Historians observed that after the February 1948 coup, the Communist Party of Czechoslovakia transformed itself from the most moderate into the most radical Eastern European Communist Party. Thus, they became known, because of their “combination of repression, rigidity, xenophobia and ferocity of the domestic purges.”

The Humane Socialism Crushed by the Soviet Tanks

Only after 1960 did the KSČ begin to transform, because of Khrushchev’s destalinization. Although it was initially encouraged by the USSR, the reformist movement inside the KSČ would lead to one of the greatest crisis of Communism. In January 1968, the inflexible Secretary General Antonín Novotný was replaced by the Slovak Alexander Dubček who promised the following:“by the Communist party’s initiative, the political renovation of the country and the revitalization of its economy;winning public trust in the reality of reformation by implementing it systematically as well as operational emancipation of the state and liberating its social institutions from the hard party regulations;and the avoidance to violate the Soviet permissiveness boundaries established in 1956. ”

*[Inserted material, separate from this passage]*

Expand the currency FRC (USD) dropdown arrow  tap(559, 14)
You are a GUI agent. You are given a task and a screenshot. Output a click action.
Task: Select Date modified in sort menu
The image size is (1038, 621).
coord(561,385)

Dubček’s vision of a “humane socialism” enjoyed a wide popular support, especially because of the promise to eliminate censorship as well as to re-establish the liberty of speech. However,  Dubček’s fast-paced course of reformation alerted the Soviets who feared that Czechoslovakia’s “humane socialism” endangered the whole Socialist system and also, affected USSR’s strategic interests. Thus, the Prague Spring ended up with the same fate as the Hungarian Revolution of 1956:during the night of 20th-21stAugust 1968, the armed forces of the Warsaw Pact (USSR, Poland, Bulgaria and Hungary) invaded Czechoslovakia and proceeded to end Dubček’s liberalization course. The invasion of Czechoslovakia was justified by the Brejnev Doctrine (or the Doctrine of Limited Sovereignty) and it became the crossroads event for the global Communism, therefore proving yet another time since November 4th, 1956 that the independence of the Socialist countries was a utopia.

However, the repression which followed the Soviet invasion of 1968 was not as tough as the one in Hungary after 1956. Dubček was replaced in April 1969 by Gustav Husák, a reactionary Communist who thought that USSR’s invasion had been justified and he would ensure that the ideals of the Prague Spring would be suppressed.